Kong Yiji was the only long-gowned drinker who took his wine standing up. He was a great lanky fellow, his peaky white face pitted with scars and wrinkles and fringed by an untidy grey beard. His gown was filthy and torn, as if it hadn’t been mended or washed for over a decade. His speech was so dusty with classical constructions you could barely understand him. Kong Yiji wasn’t even his real name: it was the first few characters – kong, yi, ji – in the old primer that children used for learning to write. Kong was his surname, all right, but someone somewhere must have once rattled humorously on with yi and ji and the nickname stuck. ‘Another scar, Kong Yiji?’ the assembled company would laugh the moment he arrived in the tavern. ‘Two bowls of wine, warm, and a plate of aniseed beans,’ he would order, ignoring his hecklers and lining nine coppers up on the bar. The provocatively raucous chorus would begin once more: ‘Stealing again?’ ‘Groundless calumny… unimpeachable virtue.’ Kong Yiji’s eyes would bulge with outrage. ‘Well, that’s funny, because just the day before yesterday I saw you getting strung up and beaten for stealing a book from the Hos.’ Kong’s face would flush scarlet, the veins on his forehead throbbing in the heat of discomfort. ‘Stealing books is no crime! Is scholarship theft?’ he would argue back, illustrating his point with a perplexing smatter of archaisms: ‘poverty and learning, oft twixt by jowl’, etcetera, etc
etera. At which everyone inside (and outside) the tavern would collapse with mirth. Kong Yiji truly brought with him the gift of laughter.

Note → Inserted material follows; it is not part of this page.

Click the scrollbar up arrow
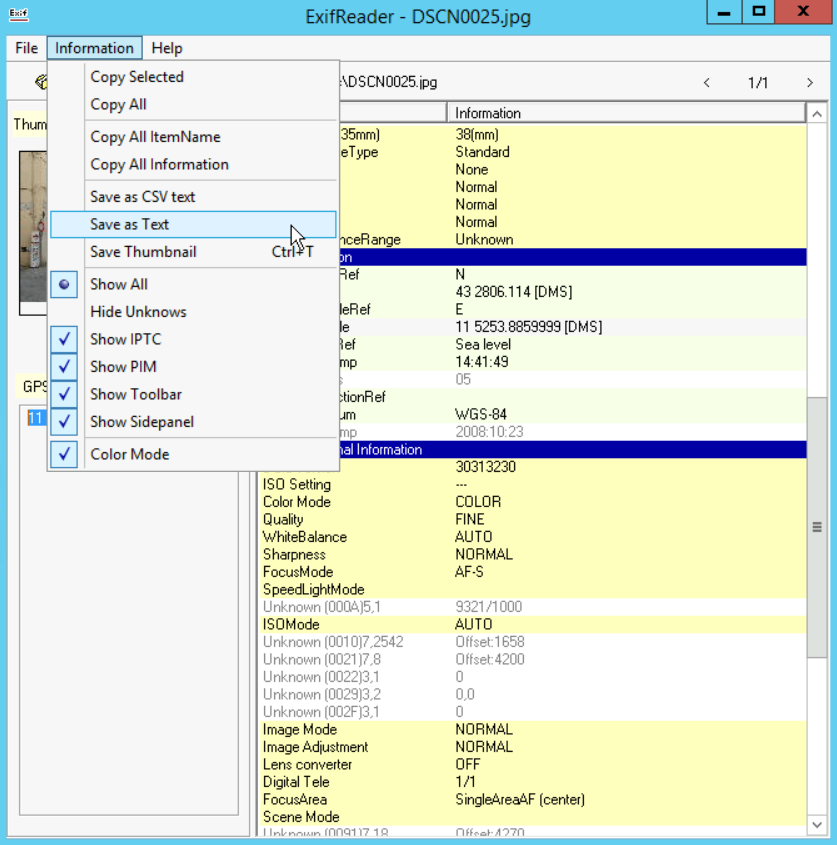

Somewhere in the distant past, the story went, Kong Yiji had received a classical education, but it had never got him past even the lowest grade of the imperial civil service examination. Since he had no head for any other kind of business, he grew steadily poorer until he was on the point of having to beg for food. Fortunately, he had a good writing hand – he could have scraped by, copying out books. Unfortunately, he didn’t have the temperament for this, or indeed any work, preferring drinking to all other occupations. And after a few days at any one job, he would simply vanish – along with the books, paper, brush and ink. Once this had happened a few times, the copying work dried up, forcing Kong Yiji to fall back on periodic acts of theft as his only means of livelihood. All the same, his standing in the tavern was better than most – he never fell seriously into debt. Though occasionally he might turn up without ready money, his name would generally be wiped from the credit slate within a month.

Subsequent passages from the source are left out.